Histórico da vacinação e evolução
A inclusão da vacina VPC10 no calendário básico infantil, em 2010, marcou um ponto crucial na prevenção da doença pneumocócica. Desde então, observou-se uma redução de 60% nos casos de doença pneumocócica invasiva em crianças de até dois anos, abrangendo os 10 sorotipos combatidos pelo imunizante. Os casos de meningite pneumocócica na mesma faixa etária também apresentaram uma queda expressiva de 65%.
Contudo, nos últimos anos, houve um aumento preocupante na incidência desses casos. Enquanto a média anual de meningite pneumocócica em crianças de até 5 anos foi de 164 casos entre 2013 e 2019, esse número escalou para 211,3 casos anuais no período de 2022 a 2024.
Levantamentos da vigilância do Ministério da Saúde revelam que aproximadamente 40% dos casos graves, com amostras coletadas entre 2018 e 2023, foram atribuídos a apenas dois tipos da bactéria. Esses sorotipos não eram cobertos pela VPC10, mas agora estão presentes na formulação da VPC20.
Grupos prioritários para a Pneumo 20
O Ministério da Saúde detalhou os grupos prioritários que terão acesso à Pneumo 20:
- Crianças com idade inferior a 5 anos;
- Povos indígenas com mais de 5 anos, desde que não tenham registro vacinal prévio com vacina pneumocócica conjugada;
- Idosos com 60 anos ou mais que estejam acamados ou institucionalizados;
- Indivíduos com condições clínicas especiais, que são acompanhados nos Centros de Referência para Imunobiológicos Especiais (CRIE).
Durante a fase de transição para o novo imunizante, o esquema vacinal básico para crianças será adaptado. Ele consistirá em uma dose da Pneumo 20 aos 2 meses de idade, seguida por uma dose da Pneumo 10 aos 4 meses, e, por fim, uma dose de reforço da Pneumo 20 aos 12 meses. É fundamental respeitar o intervalo mínimo de 60 dias entre a segunda dose e o reforço.

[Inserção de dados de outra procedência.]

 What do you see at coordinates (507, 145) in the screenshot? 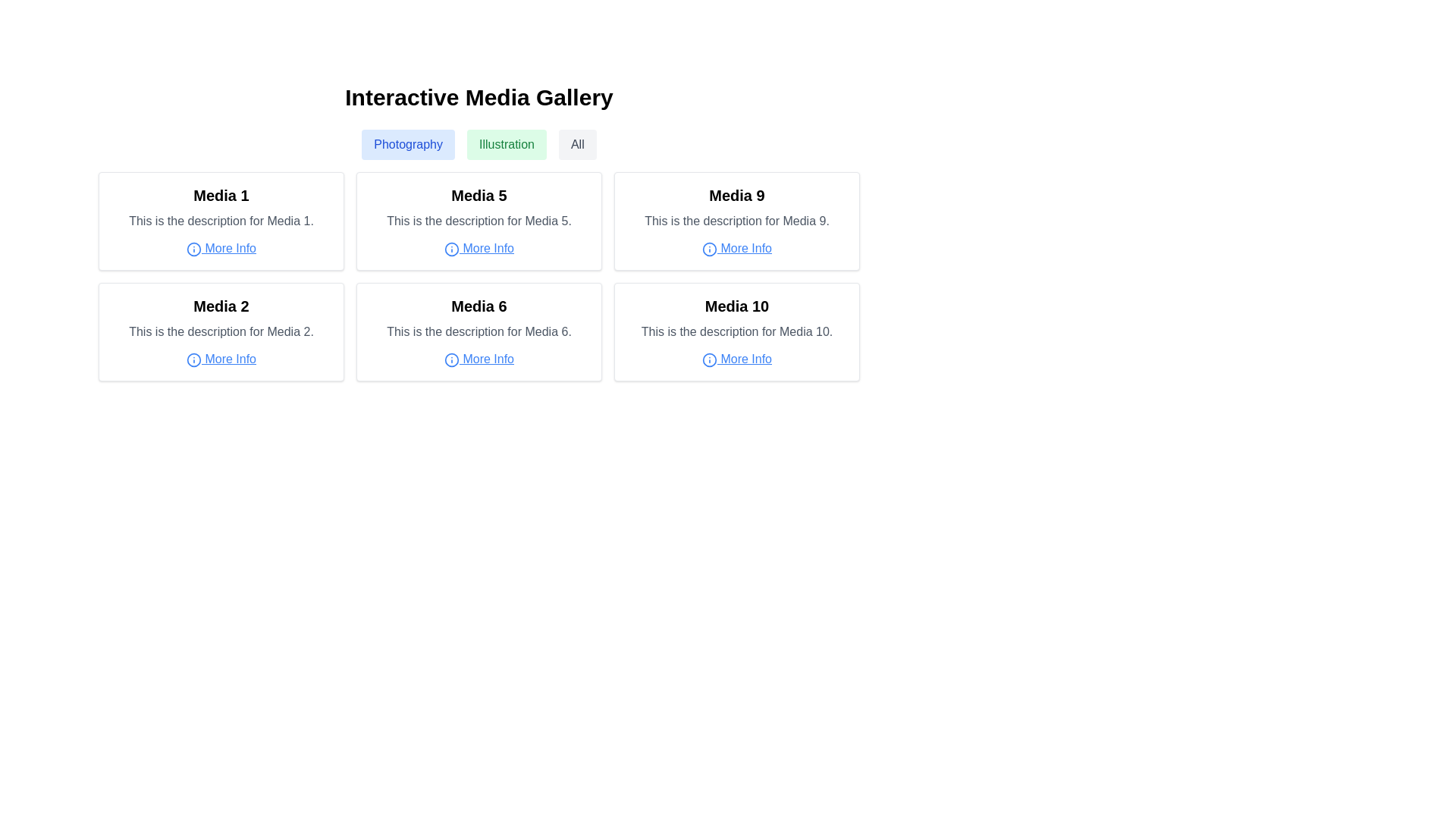
I see `the middle button labeled 'Illustration' with a light green background` at bounding box center [507, 145].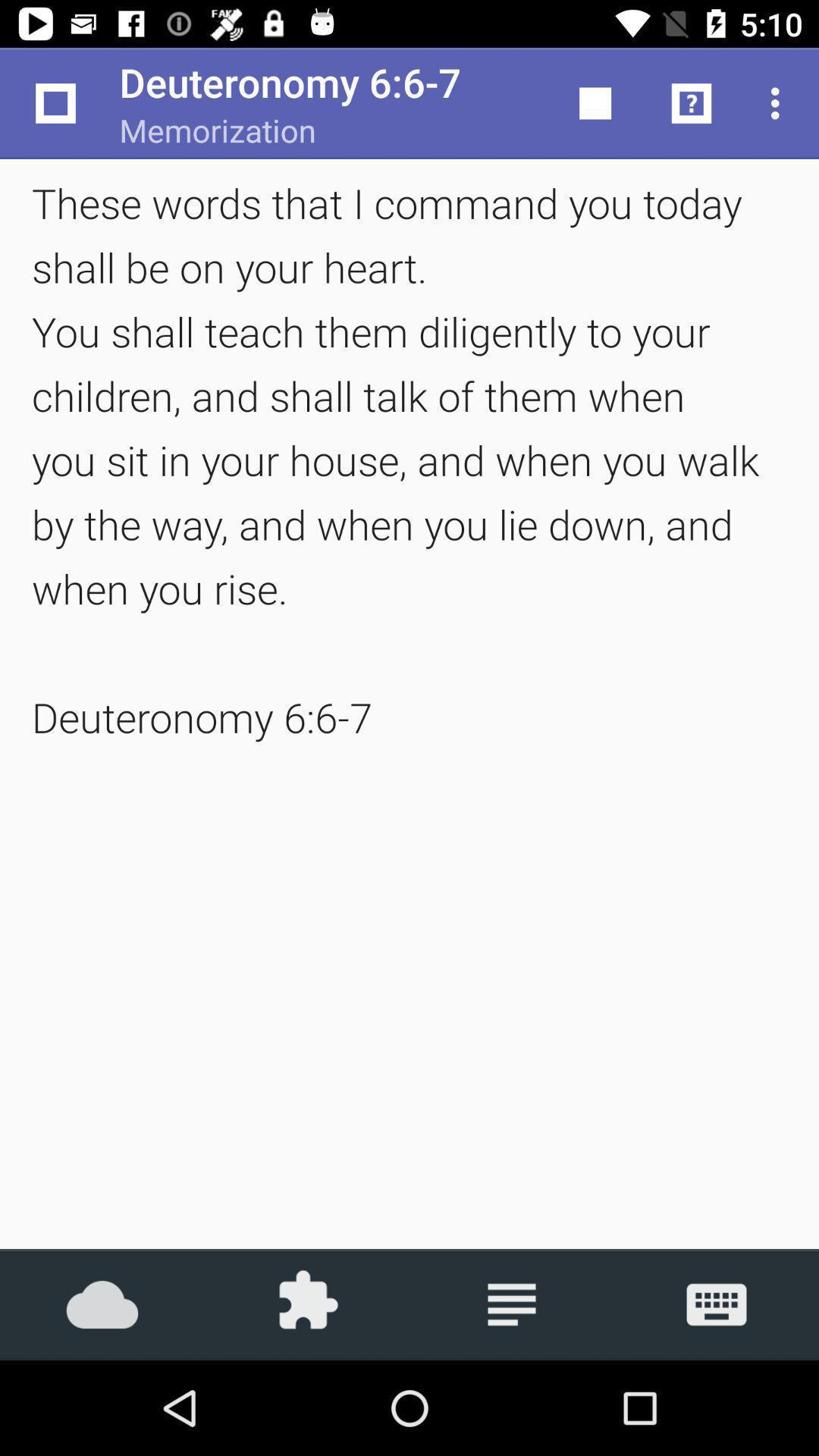  Describe the element at coordinates (717, 1304) in the screenshot. I see `press keyboard button` at that location.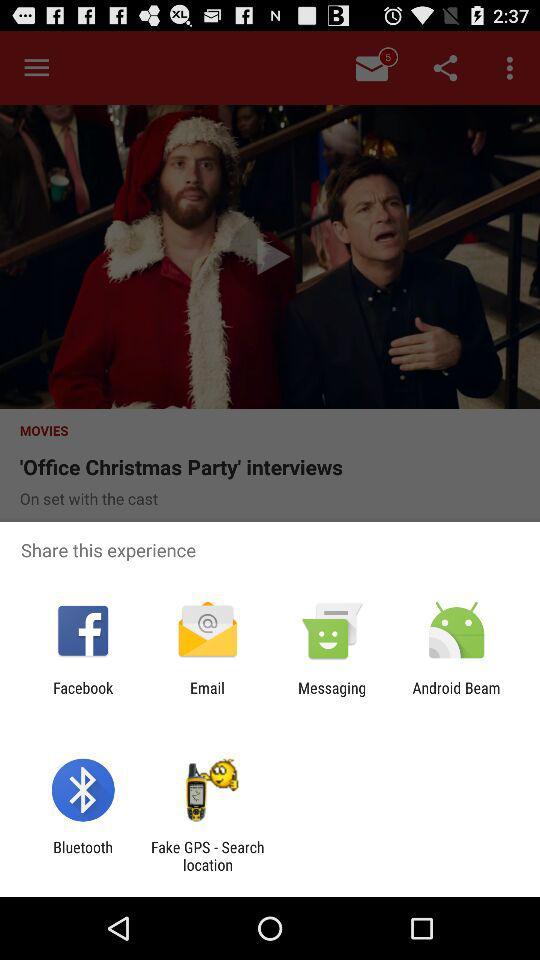  What do you see at coordinates (456, 696) in the screenshot?
I see `the android beam at the bottom right corner` at bounding box center [456, 696].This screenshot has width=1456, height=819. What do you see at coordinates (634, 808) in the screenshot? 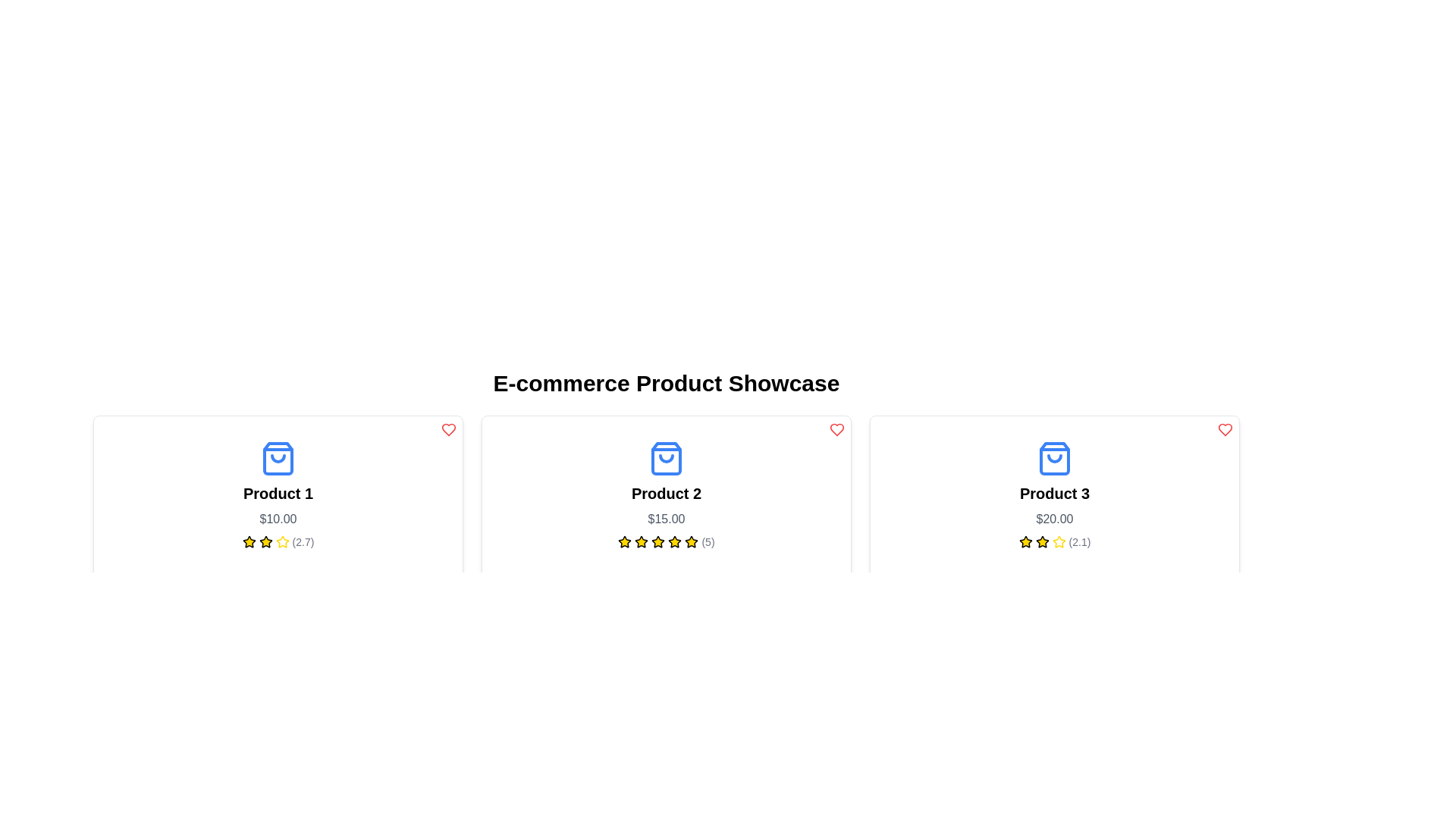
I see `the decorative circle element centered in the SVG graphic, located at the bottom center of the layout` at bounding box center [634, 808].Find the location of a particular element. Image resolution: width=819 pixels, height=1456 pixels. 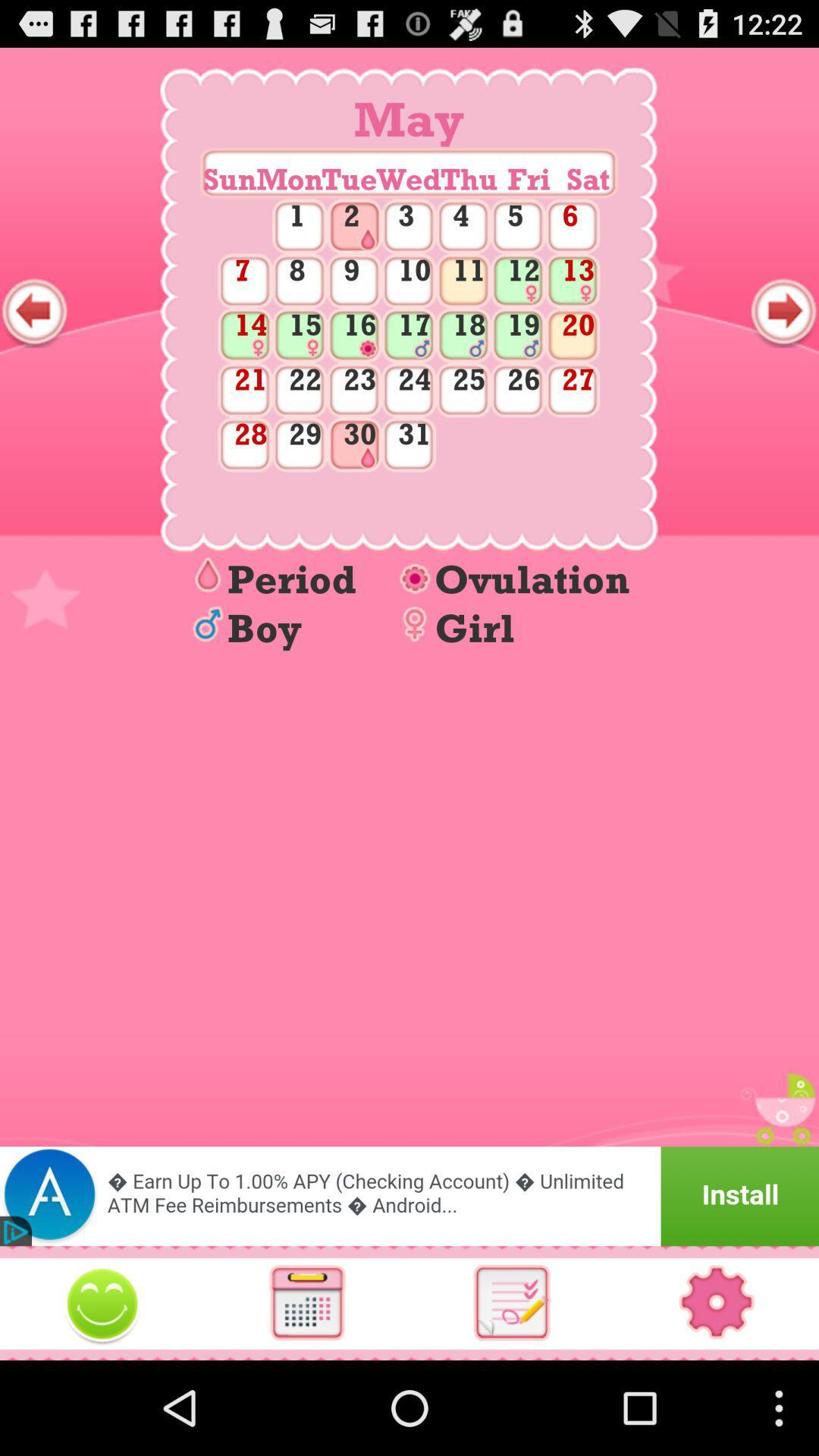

As vacinas VPC13 e VPP23 continuarão a ser empregadas em estratégias específicas até que seus estoques sejam completamente esgotados.
Essa abordagem de transição permanecerá em vigor até que os estoques da Pneumo 10 se esgotem. Posteriormente, o esquema vacinal adotará exclusivamente a Pneumo 20. Para facilitar o acompanhamento, pais e responsáveis podem verificar o histórico de vacinação em tempo real, utilizando a Caderneta Digital de Saúde da Criança, acessível pelo aplicativo Meu SUS Digital.
Resultados e recuperação das coberturas vacinais
Nos últimos três anos, o Ministério da Saúde reportou a recuperação de todas as coberturas vacinais infantis, revertendo a queda registrada até 2022. A imunização contra doenças pneumocócicas refletiu essa melhora, com a cobertura do esquema básico subindo de 90,01% em 2023 para 93,22% em 2024 e atingindo 93,45% em 2025. Para 2026, a cobertura parcial acumulada até o momento já alcança 86,33%, conforme dados da pasta.
"Estamos em uma luta constante, superando o negacionismo e a turma antivacina, e assim recuperando a credibilidade do nosso Programa Nacional de Imunização", afirmou Padilha. A declaração foi feita durante uma entrevista onde o ministro detalhou o novo esquema de vacinação com a Pneumo 20.